What you will do »
Answer these questions using the ARIA model description below:
(a) Who developed ARIA?
(b) Which conditioning mode is marked as recommended?
(c) In the continuous_token mode, where are the emotion vectors inserted during generation?

Document excerpt »
+ + + + + + +
ARIA - Artistic Rendering of Images into Audio
ARIA is a multimodal AI model that generates MIDI music based on the emotional content of artwork. It uses a CLIP-based image encoder to extract emotional valence and arousal from images, then generates emotionally appropriate music using conditional MIDI generation.
Model Description
- Developed by: Vincent Amato
- Model type: Multimodal (Image-to-MIDI) Generation
- Language(s): English
- License: MIT
- Parent Model: Uses CLIP for image encoding and midi-emotion for music generation
- Repository: GitHub
Model Architecture
ARIA consists of two main components:
- A CLIP-based image encoder fine-tuned to predict emotional valence and arousal from images
- A transformer-based MIDI generation model (midi-emotion) that conditions on these emotional values
The model offers three different conditioning modes:
continuous_concat
(Recommended)
Creates a single vector from valence and arousal values, repeats it across the sequence, and concatenates it with every music token embedding. This approach gives the emotion information global influence throughout the entire generation process, allowing the transformer to access emotional context at every timestep. Research shows this method achieves the best performance in both note prediction accuracy and emotional coherence.
continuous_token
Converts each emotion value (valence and arousal) into separate condition vectors with the same length as music token embeddings, then concatenates them in the sequence dimension. The emotion vectors are inserted at the beginning of the input sequence during generation. This treats emotions similarly to music tokens but can lose influence as the sequence grows longer.
+ + + + + + +
Provided material »
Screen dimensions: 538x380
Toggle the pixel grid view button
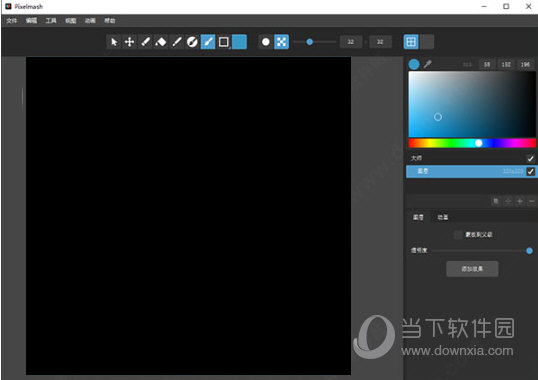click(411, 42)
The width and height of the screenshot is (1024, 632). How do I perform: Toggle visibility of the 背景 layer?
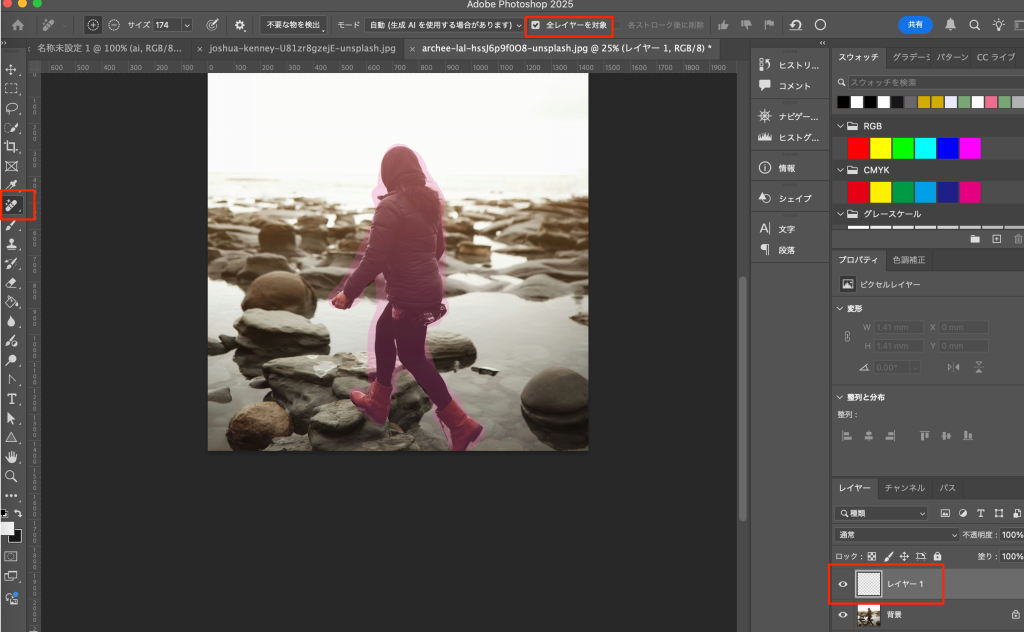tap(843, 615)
+ + + + + + +
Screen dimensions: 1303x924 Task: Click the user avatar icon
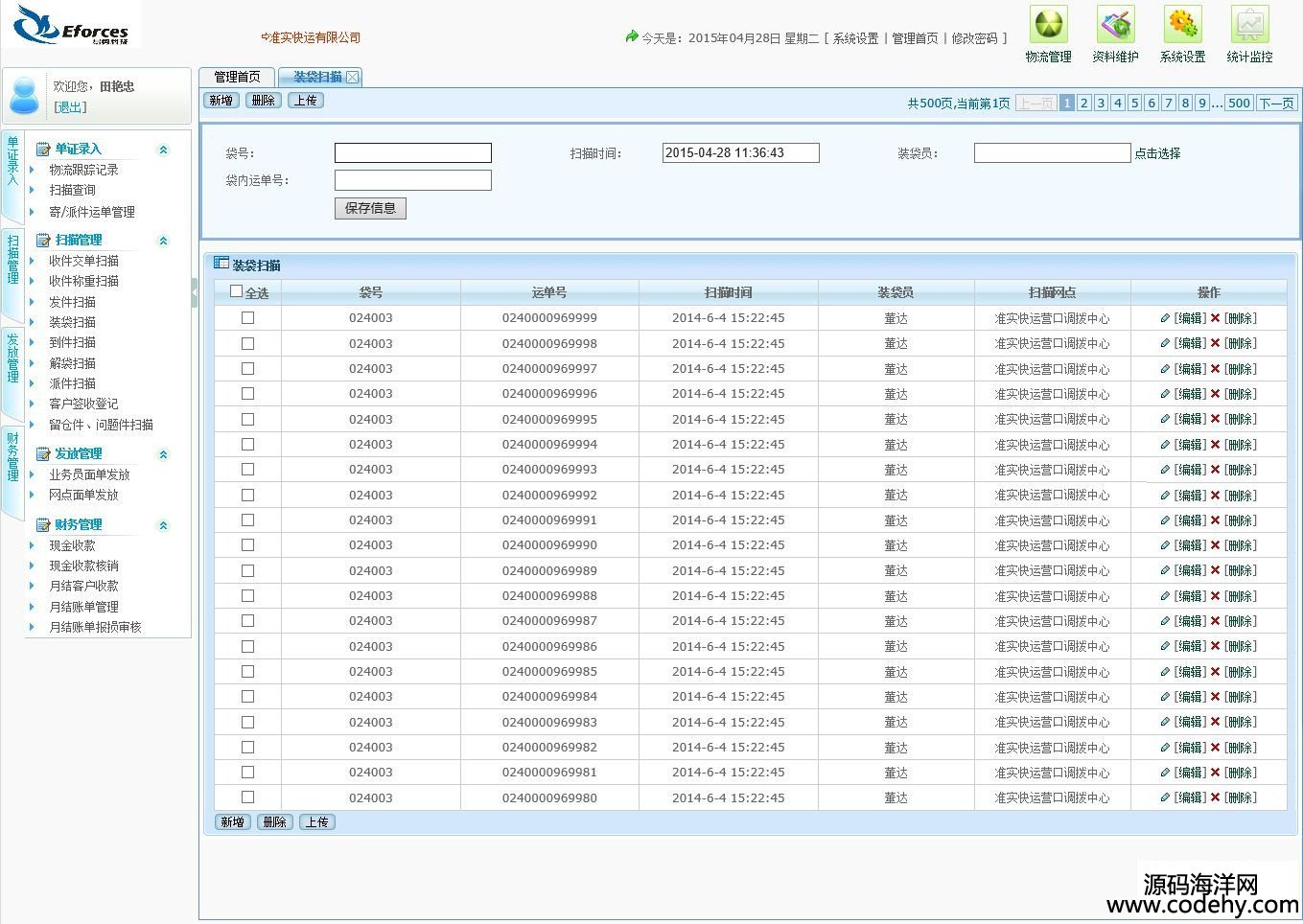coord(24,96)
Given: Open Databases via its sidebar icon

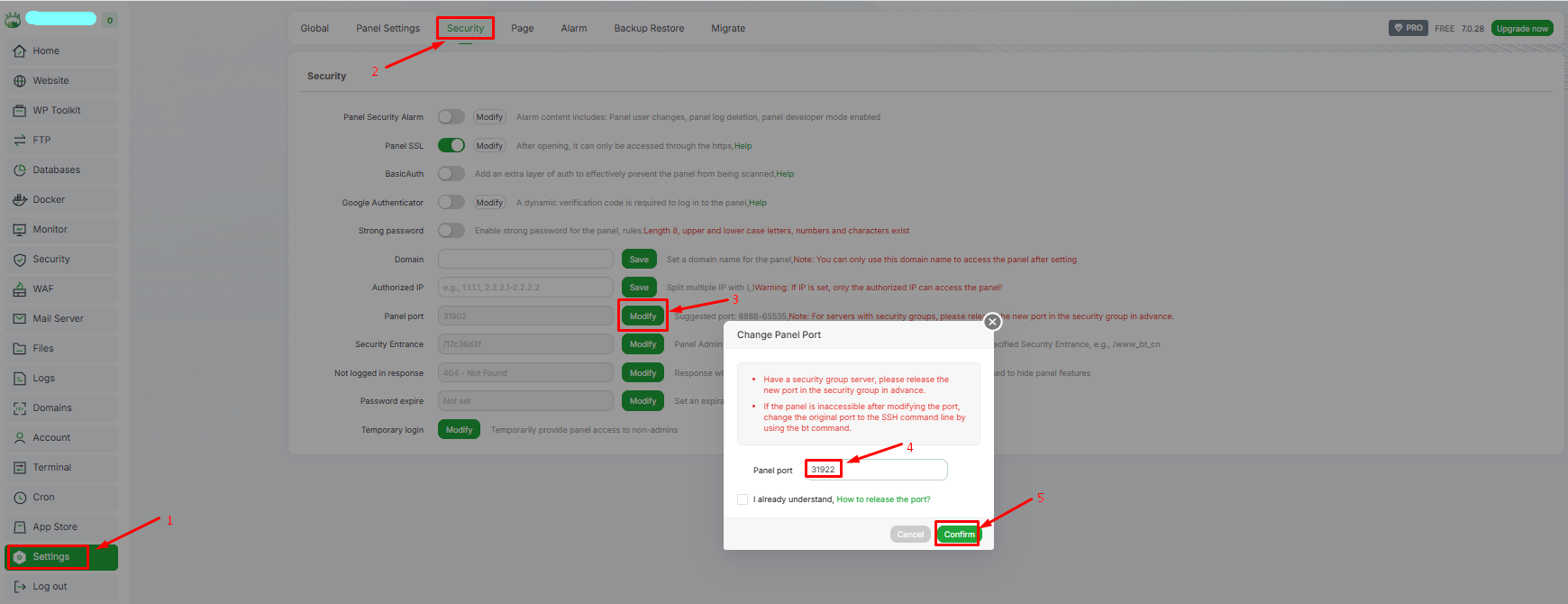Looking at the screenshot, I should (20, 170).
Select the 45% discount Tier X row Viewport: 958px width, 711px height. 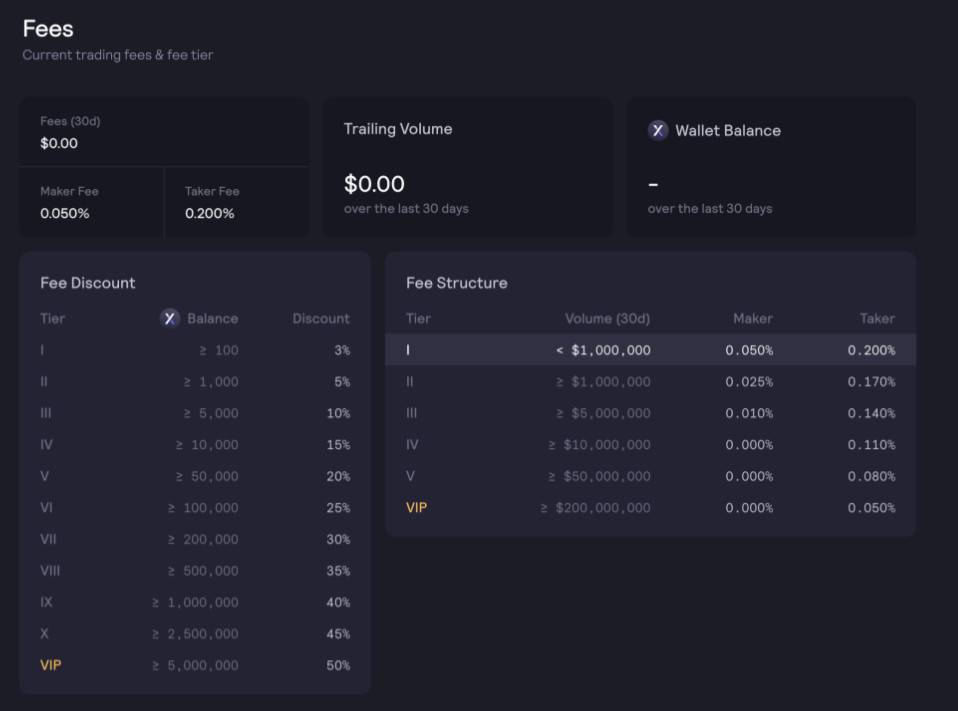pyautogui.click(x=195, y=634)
+ + + + + + +
Exercise response »
(a) Vincent Amato
(b) continuous_concat
(c) At the beginning of the input sequence